I honestly see both sides of the flat earth debate.
My mom: why are you being so defensive
Also my mom: here is a 12-point presentation on how you can do everything better
*plastic vampire teeth falling out of my mouth* are you theriouthly breaking up wiff me??
Gen Z have no idea how easily accessible music is. I once had to jump off a bridge and narrowly avoid a moving truck to hear Bon Jovi play their latest song Its My Life
Did you come from a “never take medicine for any reason whatsoever” family or a “you might get a headache today, take 12 advil” family
I just tried to start a camp fire and boy did my parents over estimate my skills to burn the house down
Aquarius: Someone will hack into your dating profile, but won’t touch a thing because they think you’ve already been hacked.
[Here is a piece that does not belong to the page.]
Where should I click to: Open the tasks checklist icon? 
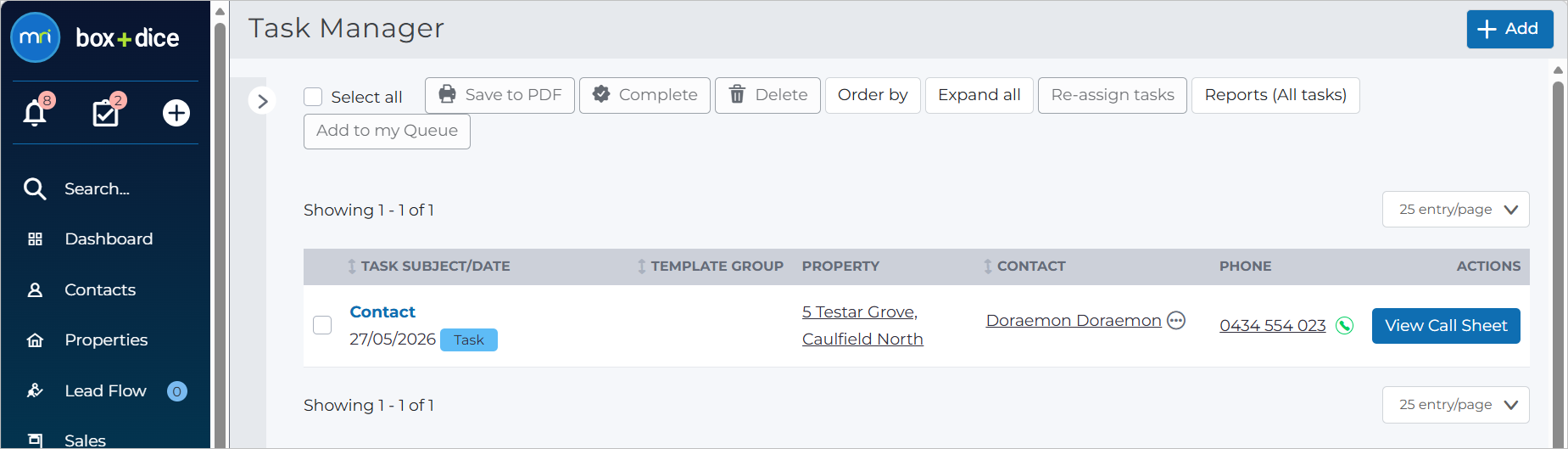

You haven’t.
If Alexa is really “watching” everything I do, then why doesn’t she help a sister out and block her credit card after 10pm?!?!
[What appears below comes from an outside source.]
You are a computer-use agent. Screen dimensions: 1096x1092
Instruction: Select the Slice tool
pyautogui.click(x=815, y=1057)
і wіsh you could doordash people knuckle sandwіches
I don’t want a sensible dinner I want an imbecilic dinner
I thought it would be funny to show my young coworker a picture of myself from 20yrs ago and say, “Nightshift is hard. This is me before I started working here 4 years ago.” She looked horrified, which was funny, but I still decided not to tell that joke anymore.
My friend is a meteorologist so when he wants to hang out I tell him there’s a 100% chance I’ll be there and then I don’t show up.
Have kids so they make you buy stuff to make for their YouTube channel that doesn’t exist.
*road trip*
husband, day 1: absolutely no eating in the car
husband, day 4: *handing brisket to the kids in the backseat*
Telling a child not to touch something only ensures that child is definitely now going to touch that something.